#### Job:
In the Christmas reflection, what smell reminds the woman in the pew of Christmas gatherings that went wrong?

How to Make it Through a Hard Christmas
She sat next to me in the wooden pew, with her head bowed, after everyone had filed out the glass doors. She told me how Christmas is the hardest time of all–
How her extended family can’t manage to sit down for one blessed meal without a conflict erupting over the table. How arguments break out, well before the plates are cleared. How the smell of ham always reminds her of a dozen Christmas gatherings gone wrong and cut off abruptly.
She’s wringing her hands on her lap. Sunday-morning sunlight filters through stained glass windows, a series of images depicting the life of Jesus. Sitting here, we’re surrounded by the face of Hope, but Hope feels so ethereal when some of us imagine the reality of our own Christmases. It’s ten days til Christmas, but we know who will be missing, who will be depressed, who will be angry, who will be glaring at who over the water goblets.
For some, hope feels entombed in the stained glass, unreachable in the Christmas pageant, untouchable in the Hallmark commercial. It can feel like real hope is incapable of jumping off the page of a hymnal and into a human heart.
This Christmas, countless widows will look down the long table at empty chairs. Somewhere in this world, parents have already wrapped presents for a child who didn’t survive to see another Christmas.
The world is a rancorous, tear-stained place, and you might think is looks a bit like Narnia, where it was “always winter, but never Christmas.”
But behold: Your real Christmas. Not the one at the candlelit table. Not the one you want to put on Instagram, but the one that actually offers you everything for your heart, not your stocking. Look at it: Christmas is a chaotic, messy, holy, no-room-for-you-in-inn, born-in-a-barn event. Imagine the pain of labor. The itch of hay. The stench of beast. This is God, incarnate, coming into your broken world, into your broken heart.
Christmas is Jesus, saying the unflinching YES for you:
“Yes, I will leave the comfort of Heaven for a life filled with heartache and pain and my very own death on a cross.”
This is the passion of your Christ.
Christmas has been singing this song since the beginning of time:
Long lay the world
In sin and error pining
Til He appeared and the soul felt its worth.
Jesus is stepping straight out of the history of forever, straight off the pages of Scripture, and straight into your broken Narnia winter.

#### Data:
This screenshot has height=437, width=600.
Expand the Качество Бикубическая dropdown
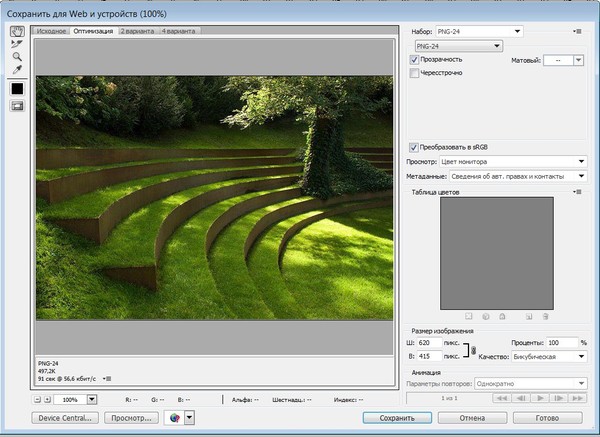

#### Answer for this exercise:
The smell of ham.